By Founder & Executive Editor Nehemiah Frank 

Tulsa, Okla. — Last night, at Foolish Things Coffeehouse Co., I walked into a room mostly filled with Tulsan millennials. 

The United League for Social Action (T.U.L.S.A.) — a group that focuses on transparency and accountability for law enforcement, implicit bias training for law enforcement, and seeks to implement a citizens review board with subpoena power for the City of Tulsa’s police department — hosted an event entitled “Speak TULSA” offering free beer coupled with a candid conversation about social justice. Heirloom Rustic Ales even donated a free keg for the organization that seeks positive social change for the city. 

The event included performances by local talents.

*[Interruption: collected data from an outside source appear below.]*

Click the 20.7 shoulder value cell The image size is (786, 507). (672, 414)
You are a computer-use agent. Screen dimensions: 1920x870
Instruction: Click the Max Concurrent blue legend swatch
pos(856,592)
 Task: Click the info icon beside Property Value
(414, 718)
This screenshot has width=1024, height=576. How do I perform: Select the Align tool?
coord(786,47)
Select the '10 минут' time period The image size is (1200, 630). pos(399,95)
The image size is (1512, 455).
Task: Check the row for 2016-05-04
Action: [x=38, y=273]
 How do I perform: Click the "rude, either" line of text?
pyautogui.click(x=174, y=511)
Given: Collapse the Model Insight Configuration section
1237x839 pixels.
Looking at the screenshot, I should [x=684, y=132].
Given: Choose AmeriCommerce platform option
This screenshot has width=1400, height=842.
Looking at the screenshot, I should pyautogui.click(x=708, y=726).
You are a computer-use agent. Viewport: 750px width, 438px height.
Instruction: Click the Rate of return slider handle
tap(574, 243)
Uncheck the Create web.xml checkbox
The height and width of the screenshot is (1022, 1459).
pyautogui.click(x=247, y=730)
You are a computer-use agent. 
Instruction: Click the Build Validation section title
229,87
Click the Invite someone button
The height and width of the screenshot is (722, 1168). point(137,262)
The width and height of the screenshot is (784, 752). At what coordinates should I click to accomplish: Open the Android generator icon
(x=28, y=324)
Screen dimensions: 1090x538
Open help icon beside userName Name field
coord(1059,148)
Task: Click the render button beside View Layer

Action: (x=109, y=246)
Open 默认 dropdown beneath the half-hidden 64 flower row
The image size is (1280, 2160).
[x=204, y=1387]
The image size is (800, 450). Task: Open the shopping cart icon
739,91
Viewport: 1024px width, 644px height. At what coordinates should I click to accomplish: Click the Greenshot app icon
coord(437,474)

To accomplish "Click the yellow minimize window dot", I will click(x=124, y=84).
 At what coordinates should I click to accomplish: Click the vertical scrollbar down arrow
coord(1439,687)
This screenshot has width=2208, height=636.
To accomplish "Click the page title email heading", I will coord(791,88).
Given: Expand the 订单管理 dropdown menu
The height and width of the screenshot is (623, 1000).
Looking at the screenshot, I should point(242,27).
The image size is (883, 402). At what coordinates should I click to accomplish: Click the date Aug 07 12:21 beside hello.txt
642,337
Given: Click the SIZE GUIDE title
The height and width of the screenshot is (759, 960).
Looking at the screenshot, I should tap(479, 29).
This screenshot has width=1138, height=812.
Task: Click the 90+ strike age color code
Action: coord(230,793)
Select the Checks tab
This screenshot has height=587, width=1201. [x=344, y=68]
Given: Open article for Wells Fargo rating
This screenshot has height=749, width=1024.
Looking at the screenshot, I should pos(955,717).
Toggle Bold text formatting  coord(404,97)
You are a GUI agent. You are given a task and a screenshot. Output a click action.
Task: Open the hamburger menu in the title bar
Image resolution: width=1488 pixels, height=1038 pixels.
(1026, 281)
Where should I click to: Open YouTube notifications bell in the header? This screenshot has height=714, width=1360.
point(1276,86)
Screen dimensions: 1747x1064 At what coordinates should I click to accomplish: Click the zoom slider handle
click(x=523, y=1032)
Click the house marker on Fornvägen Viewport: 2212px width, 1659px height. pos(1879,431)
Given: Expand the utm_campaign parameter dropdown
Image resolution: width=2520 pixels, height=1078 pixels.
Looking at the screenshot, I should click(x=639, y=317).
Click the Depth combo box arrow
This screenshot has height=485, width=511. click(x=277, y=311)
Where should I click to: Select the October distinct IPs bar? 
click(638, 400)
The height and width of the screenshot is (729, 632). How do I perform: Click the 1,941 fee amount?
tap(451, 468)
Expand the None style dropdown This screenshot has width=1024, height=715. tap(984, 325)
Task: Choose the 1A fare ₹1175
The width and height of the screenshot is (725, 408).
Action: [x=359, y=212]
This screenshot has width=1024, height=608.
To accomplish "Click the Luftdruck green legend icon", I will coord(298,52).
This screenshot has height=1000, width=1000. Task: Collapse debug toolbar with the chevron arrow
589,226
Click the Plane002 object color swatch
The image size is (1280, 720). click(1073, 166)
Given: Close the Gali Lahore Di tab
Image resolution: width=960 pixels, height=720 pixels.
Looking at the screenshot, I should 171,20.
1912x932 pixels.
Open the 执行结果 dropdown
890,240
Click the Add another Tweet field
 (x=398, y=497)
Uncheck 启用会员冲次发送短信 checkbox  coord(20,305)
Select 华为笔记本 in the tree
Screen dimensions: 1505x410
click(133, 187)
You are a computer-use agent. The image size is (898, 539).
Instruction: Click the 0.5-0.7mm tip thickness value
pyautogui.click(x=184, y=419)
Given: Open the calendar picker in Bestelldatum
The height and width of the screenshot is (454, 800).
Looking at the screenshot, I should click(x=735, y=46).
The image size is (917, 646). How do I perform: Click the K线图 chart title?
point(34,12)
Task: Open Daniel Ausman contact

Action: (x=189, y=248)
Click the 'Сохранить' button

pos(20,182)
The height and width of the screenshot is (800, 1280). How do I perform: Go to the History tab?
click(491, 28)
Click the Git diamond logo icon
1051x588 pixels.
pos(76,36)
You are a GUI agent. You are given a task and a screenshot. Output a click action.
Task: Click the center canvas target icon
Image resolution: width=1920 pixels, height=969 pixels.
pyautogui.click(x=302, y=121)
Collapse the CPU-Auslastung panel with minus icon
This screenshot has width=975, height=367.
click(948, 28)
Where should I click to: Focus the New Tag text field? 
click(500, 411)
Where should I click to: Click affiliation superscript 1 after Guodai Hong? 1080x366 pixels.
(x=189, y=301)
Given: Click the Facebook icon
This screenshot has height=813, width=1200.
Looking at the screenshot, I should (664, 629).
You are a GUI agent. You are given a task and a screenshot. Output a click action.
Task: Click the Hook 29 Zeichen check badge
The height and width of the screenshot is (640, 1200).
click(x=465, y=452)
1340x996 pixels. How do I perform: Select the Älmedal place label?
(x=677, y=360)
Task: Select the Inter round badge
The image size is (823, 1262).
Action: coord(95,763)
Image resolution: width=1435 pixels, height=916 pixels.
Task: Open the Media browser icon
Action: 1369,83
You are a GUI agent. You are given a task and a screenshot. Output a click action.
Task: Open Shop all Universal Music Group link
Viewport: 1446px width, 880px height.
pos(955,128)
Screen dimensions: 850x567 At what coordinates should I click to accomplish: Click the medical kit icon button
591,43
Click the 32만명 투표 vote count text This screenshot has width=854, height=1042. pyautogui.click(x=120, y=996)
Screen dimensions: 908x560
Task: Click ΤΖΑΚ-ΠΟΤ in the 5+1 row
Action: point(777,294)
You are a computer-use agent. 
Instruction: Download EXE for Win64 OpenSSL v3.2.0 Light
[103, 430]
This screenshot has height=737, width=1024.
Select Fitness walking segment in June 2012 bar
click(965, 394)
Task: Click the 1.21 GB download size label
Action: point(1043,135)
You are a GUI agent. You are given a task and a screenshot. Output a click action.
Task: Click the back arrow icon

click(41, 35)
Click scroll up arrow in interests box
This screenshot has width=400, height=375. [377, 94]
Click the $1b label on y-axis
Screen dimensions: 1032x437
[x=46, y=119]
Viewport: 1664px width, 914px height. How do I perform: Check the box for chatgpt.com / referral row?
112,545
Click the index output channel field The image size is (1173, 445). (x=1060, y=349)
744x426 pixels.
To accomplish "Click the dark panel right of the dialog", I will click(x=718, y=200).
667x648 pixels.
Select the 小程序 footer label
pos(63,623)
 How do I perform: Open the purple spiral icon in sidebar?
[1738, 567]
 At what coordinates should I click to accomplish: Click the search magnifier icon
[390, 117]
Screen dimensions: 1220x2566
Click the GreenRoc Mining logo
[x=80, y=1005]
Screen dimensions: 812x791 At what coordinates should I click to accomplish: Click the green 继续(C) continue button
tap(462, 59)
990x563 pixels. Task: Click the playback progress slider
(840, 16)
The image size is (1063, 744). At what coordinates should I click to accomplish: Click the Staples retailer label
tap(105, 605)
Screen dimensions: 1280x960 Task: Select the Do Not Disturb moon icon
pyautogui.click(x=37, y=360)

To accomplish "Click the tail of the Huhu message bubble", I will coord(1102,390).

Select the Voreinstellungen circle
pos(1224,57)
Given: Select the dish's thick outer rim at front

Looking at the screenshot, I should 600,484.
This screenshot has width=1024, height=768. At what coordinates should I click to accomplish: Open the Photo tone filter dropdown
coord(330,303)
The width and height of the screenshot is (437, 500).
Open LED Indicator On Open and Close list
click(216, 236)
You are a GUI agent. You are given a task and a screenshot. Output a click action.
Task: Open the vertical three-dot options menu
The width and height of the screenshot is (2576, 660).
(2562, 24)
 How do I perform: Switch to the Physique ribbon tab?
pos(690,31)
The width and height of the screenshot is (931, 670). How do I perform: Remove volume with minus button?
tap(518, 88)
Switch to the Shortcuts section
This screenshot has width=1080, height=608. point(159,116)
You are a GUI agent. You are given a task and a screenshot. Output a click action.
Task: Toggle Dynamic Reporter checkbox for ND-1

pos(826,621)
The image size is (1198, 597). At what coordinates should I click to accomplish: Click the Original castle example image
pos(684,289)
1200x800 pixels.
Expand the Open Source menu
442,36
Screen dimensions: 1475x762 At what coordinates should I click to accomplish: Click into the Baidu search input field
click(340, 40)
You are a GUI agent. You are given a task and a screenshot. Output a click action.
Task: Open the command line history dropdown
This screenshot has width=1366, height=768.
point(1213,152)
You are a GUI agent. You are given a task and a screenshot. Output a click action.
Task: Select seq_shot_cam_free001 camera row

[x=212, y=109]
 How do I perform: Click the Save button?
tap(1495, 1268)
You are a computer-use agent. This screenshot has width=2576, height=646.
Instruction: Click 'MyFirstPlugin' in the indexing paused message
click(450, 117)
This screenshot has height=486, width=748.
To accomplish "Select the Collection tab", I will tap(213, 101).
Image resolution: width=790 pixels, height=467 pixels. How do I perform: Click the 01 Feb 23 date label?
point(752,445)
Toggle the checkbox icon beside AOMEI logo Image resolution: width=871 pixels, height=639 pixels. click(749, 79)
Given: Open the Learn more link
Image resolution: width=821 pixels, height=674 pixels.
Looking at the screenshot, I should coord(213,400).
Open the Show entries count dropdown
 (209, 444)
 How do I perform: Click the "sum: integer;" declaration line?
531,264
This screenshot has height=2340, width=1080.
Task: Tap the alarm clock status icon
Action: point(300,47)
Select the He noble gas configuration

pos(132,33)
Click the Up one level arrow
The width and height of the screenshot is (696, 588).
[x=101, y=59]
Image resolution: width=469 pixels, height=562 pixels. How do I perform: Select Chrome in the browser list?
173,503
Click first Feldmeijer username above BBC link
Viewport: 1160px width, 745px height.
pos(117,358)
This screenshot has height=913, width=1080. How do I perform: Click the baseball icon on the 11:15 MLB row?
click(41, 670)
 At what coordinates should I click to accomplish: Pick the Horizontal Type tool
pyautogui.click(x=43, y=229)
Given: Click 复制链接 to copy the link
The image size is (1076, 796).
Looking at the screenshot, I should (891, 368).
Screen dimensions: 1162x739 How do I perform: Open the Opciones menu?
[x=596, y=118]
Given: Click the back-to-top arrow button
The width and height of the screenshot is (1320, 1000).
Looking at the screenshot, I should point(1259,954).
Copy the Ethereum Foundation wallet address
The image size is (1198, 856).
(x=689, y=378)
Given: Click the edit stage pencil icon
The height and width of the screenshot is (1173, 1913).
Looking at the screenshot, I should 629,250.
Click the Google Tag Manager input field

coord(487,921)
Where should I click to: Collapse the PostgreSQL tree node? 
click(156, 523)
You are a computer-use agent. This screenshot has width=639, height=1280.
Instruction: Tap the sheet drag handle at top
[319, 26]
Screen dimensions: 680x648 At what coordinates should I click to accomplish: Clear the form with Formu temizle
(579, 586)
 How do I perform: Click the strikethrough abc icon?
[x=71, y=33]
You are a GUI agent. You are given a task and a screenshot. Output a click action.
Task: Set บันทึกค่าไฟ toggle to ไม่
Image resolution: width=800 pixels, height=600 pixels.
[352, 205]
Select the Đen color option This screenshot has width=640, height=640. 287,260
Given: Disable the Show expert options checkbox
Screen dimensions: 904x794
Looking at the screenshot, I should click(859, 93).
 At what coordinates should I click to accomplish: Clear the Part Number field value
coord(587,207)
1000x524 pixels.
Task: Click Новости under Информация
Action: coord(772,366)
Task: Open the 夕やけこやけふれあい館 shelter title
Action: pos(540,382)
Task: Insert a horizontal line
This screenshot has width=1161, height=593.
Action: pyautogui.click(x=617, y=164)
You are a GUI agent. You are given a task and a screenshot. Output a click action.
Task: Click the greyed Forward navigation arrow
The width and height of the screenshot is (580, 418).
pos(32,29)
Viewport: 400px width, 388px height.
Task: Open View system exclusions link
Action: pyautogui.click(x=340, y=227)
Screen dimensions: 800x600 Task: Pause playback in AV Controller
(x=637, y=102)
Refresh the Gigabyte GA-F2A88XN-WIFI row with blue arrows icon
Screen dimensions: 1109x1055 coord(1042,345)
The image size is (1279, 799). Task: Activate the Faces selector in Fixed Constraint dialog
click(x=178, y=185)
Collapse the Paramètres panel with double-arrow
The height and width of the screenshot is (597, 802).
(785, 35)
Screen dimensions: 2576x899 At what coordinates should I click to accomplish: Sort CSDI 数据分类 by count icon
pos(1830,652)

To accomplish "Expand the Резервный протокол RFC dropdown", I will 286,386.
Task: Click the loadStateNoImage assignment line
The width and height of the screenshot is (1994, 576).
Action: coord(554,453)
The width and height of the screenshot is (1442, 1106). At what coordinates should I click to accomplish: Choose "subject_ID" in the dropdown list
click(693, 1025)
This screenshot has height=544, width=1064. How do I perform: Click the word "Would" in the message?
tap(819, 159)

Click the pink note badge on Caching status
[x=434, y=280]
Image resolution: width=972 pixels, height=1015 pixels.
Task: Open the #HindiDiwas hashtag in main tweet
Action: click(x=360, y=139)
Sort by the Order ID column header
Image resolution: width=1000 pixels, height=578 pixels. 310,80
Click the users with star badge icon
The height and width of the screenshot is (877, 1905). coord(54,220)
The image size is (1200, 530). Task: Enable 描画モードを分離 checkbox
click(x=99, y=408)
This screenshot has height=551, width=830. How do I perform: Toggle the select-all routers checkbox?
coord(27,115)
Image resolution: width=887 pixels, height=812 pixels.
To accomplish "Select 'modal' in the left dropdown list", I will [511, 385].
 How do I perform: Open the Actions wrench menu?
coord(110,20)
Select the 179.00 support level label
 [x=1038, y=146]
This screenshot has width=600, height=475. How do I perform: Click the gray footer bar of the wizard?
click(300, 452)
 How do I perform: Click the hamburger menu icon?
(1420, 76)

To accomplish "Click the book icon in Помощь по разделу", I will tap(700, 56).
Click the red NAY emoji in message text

Sterling Matthews, a poet, took on-lookers from pain to power and then to ‘woke’ and reminded the audience that we’ve come a long way but still have some distance to travel

Steph Simon rapped about the greatness of Black Wall Street and that community’s painful history; he ended with Greenwood’s resilience. 

The diversity of attendees would be the first time, since returning to Tulsa, I could visually see a socially positive future; I saw OneTulsa. A crowd filled with various kinds of people who usually don’t hang together or in the same social settings; everyone got along. 

Moreover, nearly 200 young people from every cliché-ish-click, racial, religious, and sexual self-identifiable [what’s your pronoun] group filled every section of the room. It was truly remarkable. 

Rev. Gerald Davis, a local minister, enlightened the crowd on the importance of working together as ‘one people’ to solve today’s social ills, which was strategy and dream of Dr. King. 

Since the Black Wall St Times and other organizations have been aggressively snatching the truth from under the rug of Tulsa’s color-line problem, young people are intently and purposely stepping out of their comfort zones and pushing the social needle to end racism and discrimination in the city of Tulsa. 

TULSA plans to host more Speak TULSA events with the primary goals of

  • building community,
  • allying with national human rights organizations that are interested in documenting involved justice incidents (racial profiling, police brutality, etc.)
  • providing information on how to get those stories heard, updating the community on TULSA’s recent work and findings concerning these issues and community policing, 
  • getting people involved 
  • creating an approachable setting for young people to engage with this issue and have an accessible space to get involved with different organizations.”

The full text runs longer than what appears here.